2010-08-10 10:21:25Draft post about statistical significance
Alden Griffith

agriffit@wellesley...
65.96.213.148

If you're interested, feel free to provide some feedback on this post before it goes up.  This is in response to the comments at http://www.skepticalscience.com/Has-Global-Warming-Stopped.html

 

On Statistical Significance

My previous post, “Has Global Warming Stopped?”, was followed by several (well-meaning) comments on the meaning of statistical significance and confidence.  Specifically, there was concern about the way that I stated that we have 92% confidence that the HadCRU temperature trend from 1995 to 2009 is positive.  In particular, my statement might be interpreted that there is a 92% probability that the 1995-2009 temperature trend is positive.  This is not technically correct when using classical statistics.

My purpose in using “92% confidence” was to try to communicate something that people could more easily grasp without a background in statistics.  In hindsight, I was attempting to simplify something that really cannot be simplified.  I admit that this was perhaps unwise, but at least it now provides for a good opportunity to discuss what statistical significance is really all about.  Also, it’s important to note that this does not change the conclusions of my previous post at all.  (Headline: Blogger admits egregious error while attempting to exonerate climategate villain!)

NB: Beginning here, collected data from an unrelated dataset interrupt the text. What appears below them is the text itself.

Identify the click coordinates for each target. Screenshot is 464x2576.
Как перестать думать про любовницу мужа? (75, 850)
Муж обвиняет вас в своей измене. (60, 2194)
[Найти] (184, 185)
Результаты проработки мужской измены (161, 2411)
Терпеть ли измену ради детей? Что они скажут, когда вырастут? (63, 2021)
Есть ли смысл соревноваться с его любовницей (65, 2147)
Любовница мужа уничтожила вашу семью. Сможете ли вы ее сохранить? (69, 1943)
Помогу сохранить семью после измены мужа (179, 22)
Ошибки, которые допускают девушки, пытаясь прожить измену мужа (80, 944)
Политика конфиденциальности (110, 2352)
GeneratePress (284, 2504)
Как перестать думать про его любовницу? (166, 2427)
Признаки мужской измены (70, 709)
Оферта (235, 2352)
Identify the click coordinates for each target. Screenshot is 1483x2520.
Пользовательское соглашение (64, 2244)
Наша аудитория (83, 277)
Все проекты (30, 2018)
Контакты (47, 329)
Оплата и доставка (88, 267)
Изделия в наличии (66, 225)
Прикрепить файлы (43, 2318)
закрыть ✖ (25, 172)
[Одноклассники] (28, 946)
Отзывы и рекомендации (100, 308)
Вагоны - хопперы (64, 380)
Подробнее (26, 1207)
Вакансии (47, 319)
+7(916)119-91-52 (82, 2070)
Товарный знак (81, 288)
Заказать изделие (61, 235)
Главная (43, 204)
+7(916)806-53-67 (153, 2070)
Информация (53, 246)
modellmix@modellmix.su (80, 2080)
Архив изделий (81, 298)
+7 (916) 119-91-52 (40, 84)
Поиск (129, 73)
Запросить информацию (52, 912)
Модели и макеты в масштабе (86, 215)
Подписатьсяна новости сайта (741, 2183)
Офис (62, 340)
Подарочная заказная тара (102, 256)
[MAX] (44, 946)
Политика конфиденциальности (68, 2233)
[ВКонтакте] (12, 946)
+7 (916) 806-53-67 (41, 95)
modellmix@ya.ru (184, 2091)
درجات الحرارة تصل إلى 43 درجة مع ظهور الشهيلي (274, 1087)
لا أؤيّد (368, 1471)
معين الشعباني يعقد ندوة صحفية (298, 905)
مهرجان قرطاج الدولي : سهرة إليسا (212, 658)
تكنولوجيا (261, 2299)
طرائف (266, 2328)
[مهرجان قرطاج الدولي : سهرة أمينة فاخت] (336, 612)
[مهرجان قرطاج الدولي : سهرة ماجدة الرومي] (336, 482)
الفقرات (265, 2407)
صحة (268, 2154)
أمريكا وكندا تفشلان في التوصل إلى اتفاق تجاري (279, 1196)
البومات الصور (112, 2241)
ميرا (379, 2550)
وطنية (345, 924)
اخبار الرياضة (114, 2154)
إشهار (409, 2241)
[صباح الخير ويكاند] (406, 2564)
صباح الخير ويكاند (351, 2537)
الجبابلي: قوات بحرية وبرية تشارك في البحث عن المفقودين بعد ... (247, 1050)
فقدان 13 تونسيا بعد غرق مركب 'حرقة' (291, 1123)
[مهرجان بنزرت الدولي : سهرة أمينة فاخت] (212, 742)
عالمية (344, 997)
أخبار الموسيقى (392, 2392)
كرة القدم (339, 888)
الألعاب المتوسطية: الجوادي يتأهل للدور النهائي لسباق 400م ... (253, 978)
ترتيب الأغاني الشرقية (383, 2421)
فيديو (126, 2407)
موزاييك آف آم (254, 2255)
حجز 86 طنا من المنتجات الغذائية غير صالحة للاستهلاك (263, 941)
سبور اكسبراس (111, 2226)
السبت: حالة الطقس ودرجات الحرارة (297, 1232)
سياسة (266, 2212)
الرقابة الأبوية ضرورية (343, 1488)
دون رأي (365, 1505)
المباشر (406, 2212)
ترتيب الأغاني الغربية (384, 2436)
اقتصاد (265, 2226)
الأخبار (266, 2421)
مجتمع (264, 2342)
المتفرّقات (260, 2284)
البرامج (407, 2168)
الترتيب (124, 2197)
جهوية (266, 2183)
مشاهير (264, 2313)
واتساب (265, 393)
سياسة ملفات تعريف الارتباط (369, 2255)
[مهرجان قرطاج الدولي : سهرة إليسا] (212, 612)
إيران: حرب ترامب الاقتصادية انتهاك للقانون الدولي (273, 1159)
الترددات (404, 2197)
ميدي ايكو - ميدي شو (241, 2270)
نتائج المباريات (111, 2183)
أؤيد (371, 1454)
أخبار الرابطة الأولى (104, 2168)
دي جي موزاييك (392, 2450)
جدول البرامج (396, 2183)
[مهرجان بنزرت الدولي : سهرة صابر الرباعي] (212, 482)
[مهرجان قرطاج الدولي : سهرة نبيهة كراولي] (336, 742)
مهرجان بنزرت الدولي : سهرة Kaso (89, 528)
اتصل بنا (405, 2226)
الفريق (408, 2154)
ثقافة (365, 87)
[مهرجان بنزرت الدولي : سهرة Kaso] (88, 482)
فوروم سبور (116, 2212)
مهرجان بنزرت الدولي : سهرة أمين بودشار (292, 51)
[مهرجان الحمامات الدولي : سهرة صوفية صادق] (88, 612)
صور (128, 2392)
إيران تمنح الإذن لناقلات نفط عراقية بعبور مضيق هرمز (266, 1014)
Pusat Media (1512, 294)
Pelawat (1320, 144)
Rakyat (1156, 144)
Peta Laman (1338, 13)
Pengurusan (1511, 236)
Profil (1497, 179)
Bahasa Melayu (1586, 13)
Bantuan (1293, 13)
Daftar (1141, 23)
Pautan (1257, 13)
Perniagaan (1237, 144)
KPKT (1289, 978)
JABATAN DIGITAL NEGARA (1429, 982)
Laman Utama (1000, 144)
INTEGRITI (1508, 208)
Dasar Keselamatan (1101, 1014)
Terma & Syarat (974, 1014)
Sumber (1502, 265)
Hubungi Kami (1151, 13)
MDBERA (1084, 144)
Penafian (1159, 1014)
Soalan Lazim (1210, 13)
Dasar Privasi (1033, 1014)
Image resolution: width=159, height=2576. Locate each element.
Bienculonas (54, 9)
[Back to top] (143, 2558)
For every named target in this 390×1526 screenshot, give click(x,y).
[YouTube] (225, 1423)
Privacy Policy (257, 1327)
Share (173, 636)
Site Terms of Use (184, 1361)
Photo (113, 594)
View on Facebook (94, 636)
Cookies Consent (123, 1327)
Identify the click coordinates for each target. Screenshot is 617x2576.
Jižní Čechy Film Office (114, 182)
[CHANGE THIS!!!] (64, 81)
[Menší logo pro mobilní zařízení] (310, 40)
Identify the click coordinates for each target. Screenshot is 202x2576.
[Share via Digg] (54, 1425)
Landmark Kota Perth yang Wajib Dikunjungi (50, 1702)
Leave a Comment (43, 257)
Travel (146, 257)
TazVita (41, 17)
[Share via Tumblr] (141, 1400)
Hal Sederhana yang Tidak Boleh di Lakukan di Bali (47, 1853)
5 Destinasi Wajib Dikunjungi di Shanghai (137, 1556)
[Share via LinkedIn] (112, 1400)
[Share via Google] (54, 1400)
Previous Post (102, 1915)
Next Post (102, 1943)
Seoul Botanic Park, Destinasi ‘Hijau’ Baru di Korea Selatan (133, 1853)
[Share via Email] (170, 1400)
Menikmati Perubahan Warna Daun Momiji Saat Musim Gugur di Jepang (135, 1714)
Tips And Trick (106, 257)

So let’s think about the temperature data from 1995 to 2009 and what the statistical test associated with the linear regression really does.  The procedure first fits a line through the data (the “linear model”) such that the deviations of the points from this line are minimized, i.e. the good old line of best fit.  This line has two parameters that can be estimated, an intercept and a slope.  The slope of the line is really what matters for our purposes here: does temperature vary with time in some manner (in this case the best fit is positive), or is there actually no relationship (i.e. the slope is zero)?

 

 

 Figure 1. Example of the null hypothesis (blue) and the alternative hypothesis (red) for the 1995-2009 temperature trend.

 

Looking at Figure 1, we have two hypotheses here regarding the slope of the regression line, and hence the relationship between temperature and time:  1) the slope is zero (blue line), or 2) the slope is not zero (red line).  The first is known as the “null hypothesis” and the second is known as the “alternative hypothesis”.  Classical statistics starts with the null hypothesis as being true and works from there.  Based on the data, should we accept that the null hypothesis is indeed true or should we reject it in favor of the alternative hypothesis? 

Thus the statistical test asks: what is the probability of observing the temperature data that we did, given that the null hypothesis is true?

In the case of the HadCRU temperature from 1995 to 2009, the statistical test reveals a probability of 7.6%.  Thus there’s a 7.6% probability that we should have observed the temperatures that we did if temperatures are not actually rising.  Confusing, I know…  This is why I had inverted 7.6% to 92.4% to make it fit more in line with Phil Jones’ own unusual use of “95% significance level”.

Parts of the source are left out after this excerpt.